▸ **ASSIGNED TASK**: In the entries that follow, find each line with the word "computer" and copy it.

** RECORDS PROVIDED follows **

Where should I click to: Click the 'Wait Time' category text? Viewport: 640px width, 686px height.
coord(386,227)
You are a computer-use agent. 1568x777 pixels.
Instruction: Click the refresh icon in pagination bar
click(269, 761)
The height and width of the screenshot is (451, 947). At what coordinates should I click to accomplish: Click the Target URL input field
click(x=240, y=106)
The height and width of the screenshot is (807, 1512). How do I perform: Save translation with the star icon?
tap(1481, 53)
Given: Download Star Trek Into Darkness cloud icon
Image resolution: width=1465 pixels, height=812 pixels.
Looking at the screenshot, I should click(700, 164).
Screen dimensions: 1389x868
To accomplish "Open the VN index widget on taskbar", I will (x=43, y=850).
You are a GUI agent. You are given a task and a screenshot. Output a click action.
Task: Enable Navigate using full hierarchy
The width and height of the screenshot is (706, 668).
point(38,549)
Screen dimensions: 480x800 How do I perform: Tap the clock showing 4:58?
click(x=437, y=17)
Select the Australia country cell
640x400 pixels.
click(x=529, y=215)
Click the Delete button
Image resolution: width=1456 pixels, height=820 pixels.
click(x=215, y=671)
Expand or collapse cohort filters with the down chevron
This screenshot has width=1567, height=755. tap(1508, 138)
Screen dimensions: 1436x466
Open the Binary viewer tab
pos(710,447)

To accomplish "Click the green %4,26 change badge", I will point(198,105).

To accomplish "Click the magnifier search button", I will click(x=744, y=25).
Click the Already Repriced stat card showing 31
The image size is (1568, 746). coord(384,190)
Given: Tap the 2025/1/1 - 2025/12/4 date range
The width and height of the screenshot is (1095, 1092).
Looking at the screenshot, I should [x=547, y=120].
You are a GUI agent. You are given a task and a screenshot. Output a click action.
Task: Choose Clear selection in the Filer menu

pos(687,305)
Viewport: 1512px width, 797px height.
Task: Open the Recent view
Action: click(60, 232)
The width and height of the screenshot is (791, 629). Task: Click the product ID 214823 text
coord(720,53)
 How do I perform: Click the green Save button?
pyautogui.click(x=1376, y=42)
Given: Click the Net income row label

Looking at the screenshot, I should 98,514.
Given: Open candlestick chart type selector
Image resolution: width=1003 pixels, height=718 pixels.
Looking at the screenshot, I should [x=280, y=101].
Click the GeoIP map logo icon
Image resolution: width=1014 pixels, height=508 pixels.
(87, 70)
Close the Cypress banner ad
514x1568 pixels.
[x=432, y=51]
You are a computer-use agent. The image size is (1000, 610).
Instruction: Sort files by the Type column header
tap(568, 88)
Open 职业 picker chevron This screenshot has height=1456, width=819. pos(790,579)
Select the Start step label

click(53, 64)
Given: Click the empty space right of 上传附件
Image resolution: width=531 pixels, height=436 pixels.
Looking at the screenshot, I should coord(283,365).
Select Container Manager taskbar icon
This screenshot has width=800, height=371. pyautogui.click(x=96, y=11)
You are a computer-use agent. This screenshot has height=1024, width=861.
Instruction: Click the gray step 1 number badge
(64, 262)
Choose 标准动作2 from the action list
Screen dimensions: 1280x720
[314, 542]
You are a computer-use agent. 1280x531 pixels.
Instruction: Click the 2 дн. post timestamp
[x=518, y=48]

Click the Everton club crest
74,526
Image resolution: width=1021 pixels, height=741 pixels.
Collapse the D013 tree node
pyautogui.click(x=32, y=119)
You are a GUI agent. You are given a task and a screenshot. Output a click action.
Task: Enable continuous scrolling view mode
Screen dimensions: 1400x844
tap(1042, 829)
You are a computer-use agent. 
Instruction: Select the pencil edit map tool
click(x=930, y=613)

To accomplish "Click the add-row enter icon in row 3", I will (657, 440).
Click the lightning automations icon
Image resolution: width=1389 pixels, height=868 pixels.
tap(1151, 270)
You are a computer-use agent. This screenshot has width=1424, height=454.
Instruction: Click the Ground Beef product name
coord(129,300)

** End of RECORDS PROVIDED **

▸ **TASK OUTPUT**:
You are a computer-use agent. 1568x777 pixels.
You are a computer-use agent. The image size is (1000, 610).
You are a computer-use agent. This screenshot has height=1024, width=861.
You are a computer-use agent. 1280x531 pixels.
You are a computer-use agent. 
You are a computer-use agent. This screenshot has width=1424, height=454.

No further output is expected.